What you have to do
Copy the entries below word for word, leaving out the pictures.

Excerpted data
((
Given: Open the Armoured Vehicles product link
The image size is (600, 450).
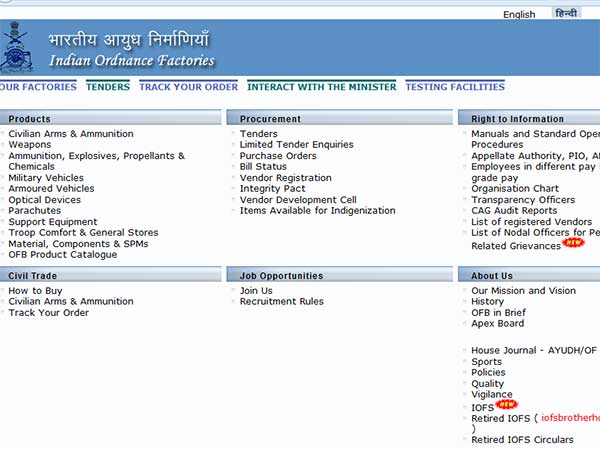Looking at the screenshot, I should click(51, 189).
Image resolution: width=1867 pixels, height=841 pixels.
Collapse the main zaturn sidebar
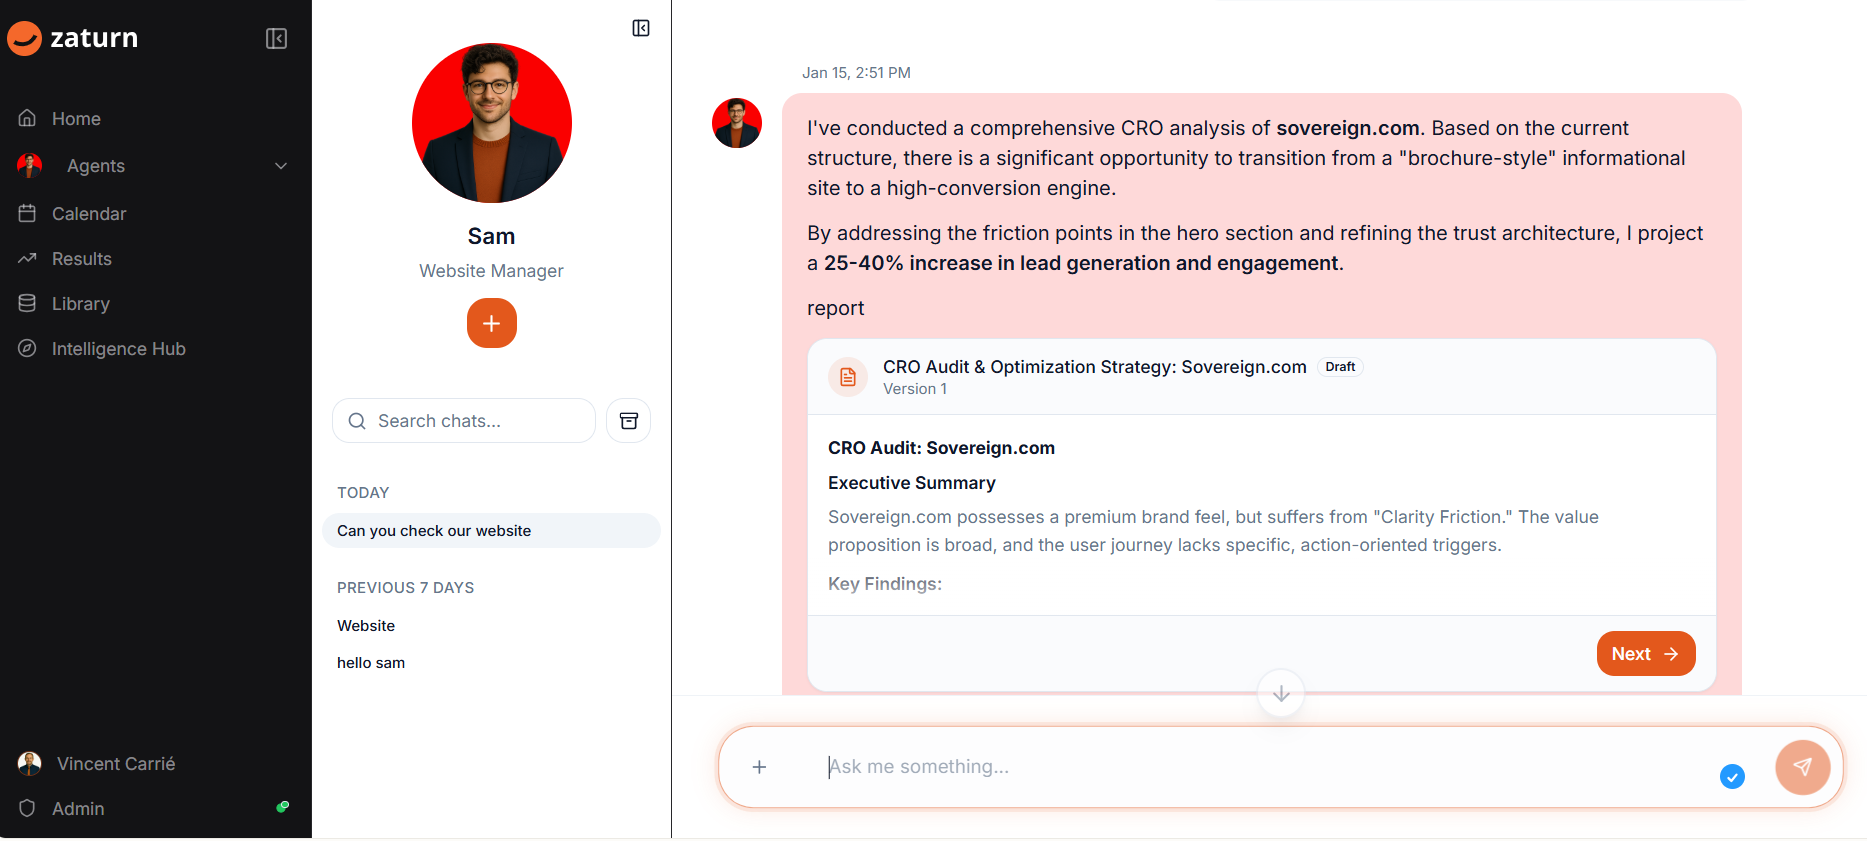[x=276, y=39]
))
Solution for this exercise
Given: Open the Armoured Vehicles product link
The image size is (600, 450).
Looking at the screenshot, I should click(51, 189).
Image resolution: width=1867 pixels, height=841 pixels.
Collapse the main zaturn sidebar
[x=276, y=39]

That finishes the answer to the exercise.